Сердце его согрелось, и он неохотно выпустил ее из объятий. Пока он не ушел из дома (так как писать он был не в состоянии), он не отрываясь глядел на ее сияющее лицо, на котором рассеялись все тучи. Он применил против самого себя старый прием, — который я у него перенял, — а именно, чтобы как следует подобреть к доброму человеку и все ему простить, он ему долго глядел в лицо. Ибо в человеческом лице, если оно — старое, мы, то есть он и я, видим резонансную и счетную доску тяжелых скорбей, оставивших на нем столь резкие следы, а если оно юное, то нам оно представляется цветущей клумбой на склоне вулкана, которую разрушат первые же его сотрясения. — Ах, на каждом лице изображается или прошлое или будущее, и они нас приводят если не в удрученное, то в смягченное настроение.
Фирмиан охотно целый день, — и в особенности прежде чем придет вечер, — удерживал бы у сердца свою вновь обретенную Ленетту, а в глазах — свои радостные слезы; но она принимала свою возню за отдых, а слезные железы, вместе с сердцем, за источники праздности и нужды.

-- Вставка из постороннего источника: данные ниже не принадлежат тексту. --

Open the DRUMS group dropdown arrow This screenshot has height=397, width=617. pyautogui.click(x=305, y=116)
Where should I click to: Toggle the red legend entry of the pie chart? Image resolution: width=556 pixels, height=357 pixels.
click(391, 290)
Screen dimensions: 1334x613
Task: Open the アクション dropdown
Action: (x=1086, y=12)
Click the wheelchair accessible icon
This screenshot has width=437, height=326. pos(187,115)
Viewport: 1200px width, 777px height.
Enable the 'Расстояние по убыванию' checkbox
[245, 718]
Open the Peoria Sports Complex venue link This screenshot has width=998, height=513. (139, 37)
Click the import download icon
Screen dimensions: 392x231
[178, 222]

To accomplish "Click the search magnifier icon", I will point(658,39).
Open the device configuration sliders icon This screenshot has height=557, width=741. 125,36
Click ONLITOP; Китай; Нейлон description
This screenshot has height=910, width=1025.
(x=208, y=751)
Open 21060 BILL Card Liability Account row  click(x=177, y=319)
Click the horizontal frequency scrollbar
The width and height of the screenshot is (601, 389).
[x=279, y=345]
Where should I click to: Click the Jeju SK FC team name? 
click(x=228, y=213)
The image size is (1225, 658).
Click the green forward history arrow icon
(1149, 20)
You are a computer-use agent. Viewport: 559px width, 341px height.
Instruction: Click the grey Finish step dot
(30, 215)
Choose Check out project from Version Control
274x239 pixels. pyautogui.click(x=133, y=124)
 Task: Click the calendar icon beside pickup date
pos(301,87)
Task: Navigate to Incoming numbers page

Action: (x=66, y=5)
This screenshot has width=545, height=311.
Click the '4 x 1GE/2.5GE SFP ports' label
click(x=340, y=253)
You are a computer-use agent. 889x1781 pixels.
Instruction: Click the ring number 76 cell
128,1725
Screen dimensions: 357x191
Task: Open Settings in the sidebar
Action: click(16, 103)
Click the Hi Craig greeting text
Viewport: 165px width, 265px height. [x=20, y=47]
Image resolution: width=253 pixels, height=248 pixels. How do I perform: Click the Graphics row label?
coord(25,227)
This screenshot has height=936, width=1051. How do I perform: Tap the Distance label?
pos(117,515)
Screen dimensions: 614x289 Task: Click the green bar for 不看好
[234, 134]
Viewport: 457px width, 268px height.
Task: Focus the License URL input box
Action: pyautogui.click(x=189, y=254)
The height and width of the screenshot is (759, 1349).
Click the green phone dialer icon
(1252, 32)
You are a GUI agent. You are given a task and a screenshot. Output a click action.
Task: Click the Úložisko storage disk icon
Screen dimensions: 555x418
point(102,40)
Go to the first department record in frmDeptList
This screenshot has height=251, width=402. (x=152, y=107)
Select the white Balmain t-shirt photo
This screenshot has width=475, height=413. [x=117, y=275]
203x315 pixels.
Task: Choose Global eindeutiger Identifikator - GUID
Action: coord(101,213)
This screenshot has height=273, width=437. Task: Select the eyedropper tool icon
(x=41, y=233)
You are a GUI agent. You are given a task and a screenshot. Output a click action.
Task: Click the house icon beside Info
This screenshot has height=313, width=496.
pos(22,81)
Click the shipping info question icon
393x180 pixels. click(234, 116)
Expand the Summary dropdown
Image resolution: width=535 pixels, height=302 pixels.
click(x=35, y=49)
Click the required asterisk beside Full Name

Впрочем, она даже не решалась спросить об источнике, откуда текли золотоносные воды, столь плавно баюкавшие ее сегодня на своих волнах. Но муж охотно открыл ей тайну продажи часов. — Сегодня брак был тем, чем бывает предбрачное состояние, а именно тамбурином, у которого вместо струн две мембраны удваивают благозвучие. Весь день был словно отрезком ясного лунного диска, не затуманенного облачным венцом, или иного мира, куда из нашего переселяются даже обитатели луны. Благодаря своей утренней теплоте Ленетта уподобилась так называемому фиалковому мху, который, если только согреть его трением, благоухает, словно целая миниатюрная клумба.
Вечером наконец явился советник, смущенный и трепещущий, хотя и выглядевший немного надменно; когда же он хотел поздравить Ленетту, то ему помешали это сделать слезы, которые не только стояли у него на глазах, но и подступали к горлу. Его замешательство скрыло чужое. Наконец, непрозрачный туман между ними рассеялся, и они смогли друг друга видеть. Тогда настало веселье: Фирмиан заставлял себя быть радостным, а у тех двух радость сама собою расцветала в душе.
Над тремя примиренными, утешенными сердцами тяжкие грозовые тучи уже не нависали так низко, как прежде, — зловещая комета будущего, удаляясь утеряла свой меч и, уже просветлев и побелев, улетала в лазурь, мимо более ярких созвездий. — К тому же вечером прибыло от Лейбгебера краткое письмо, отрадные строки которого украсят вечер нашего любимца и следующую главу.